La Chine, s’intéresse depuis les années 1990 au Caucase, un tronçon de sa “Nouvelle route de la soie“. Elle investit dans les infrastructures et l’extraction des matières premières tout en nouant des liens avec les dirigeants politiques, les milieux d’affaires et les responsables de la défense. Elle utilise notamment l’Organisation de coopération de Shanghai (OCS) [13], avec la variété de statuts qu’elle offre pour ne pas contraindre à l’adhésion pure et simple. Elle ne s’impliqua pas dans le conflit et préserva l’avenir en préconisant un règlement négocié.

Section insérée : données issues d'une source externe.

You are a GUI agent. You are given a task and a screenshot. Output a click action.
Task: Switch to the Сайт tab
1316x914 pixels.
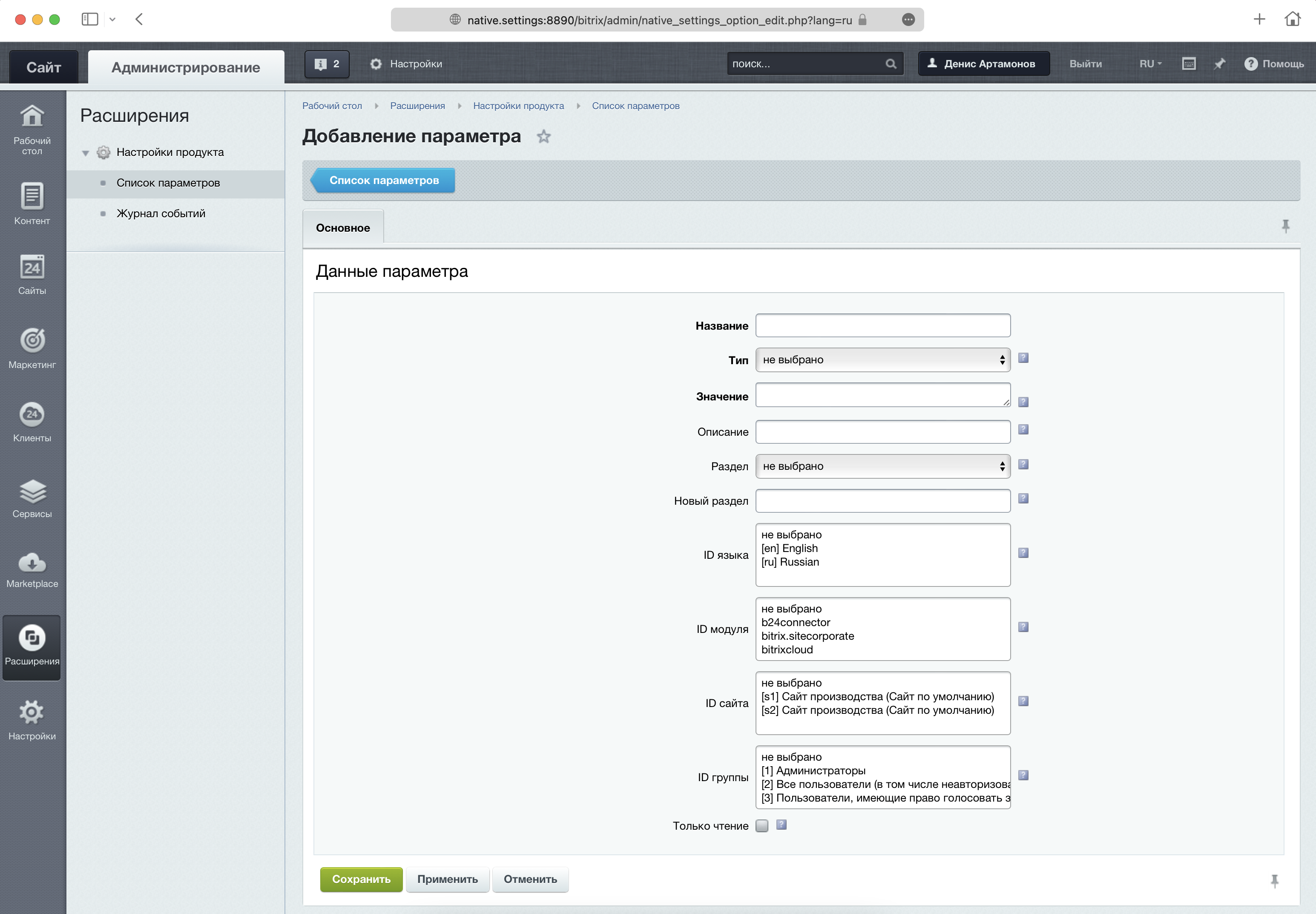coord(43,68)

Les États-Unis, tout à leur politique de désengagement militaire, demeurèrent à l’écart. L’Union européenne n’a guère été plus présente. Pourtant, les Occidentaux ne peuvent pas négliger une région qui influe sur l’approvisionnement énergétique de l’Europe, sur la sécurité de l’Alliance atlantique et du Proche-Orient face à la résurgence de la puissance russe, sur les ambitions de la Chine, et sur une partie des flux migratoires vers l’Europe. Pourtant, ils se bornèrent à lancer un appel au cessez-le-feu et à la reprise des négociations de paix dans le cadre du groupe de Minsk [14] créé en 1994 par l’Organisation pour la sécurité et la coopération en Europe-OSCE.

Mais ce dernier n’est jamais parvenu à trouver de solution acceptable par les deux parties, tant ce conflit résulte de causes complexes.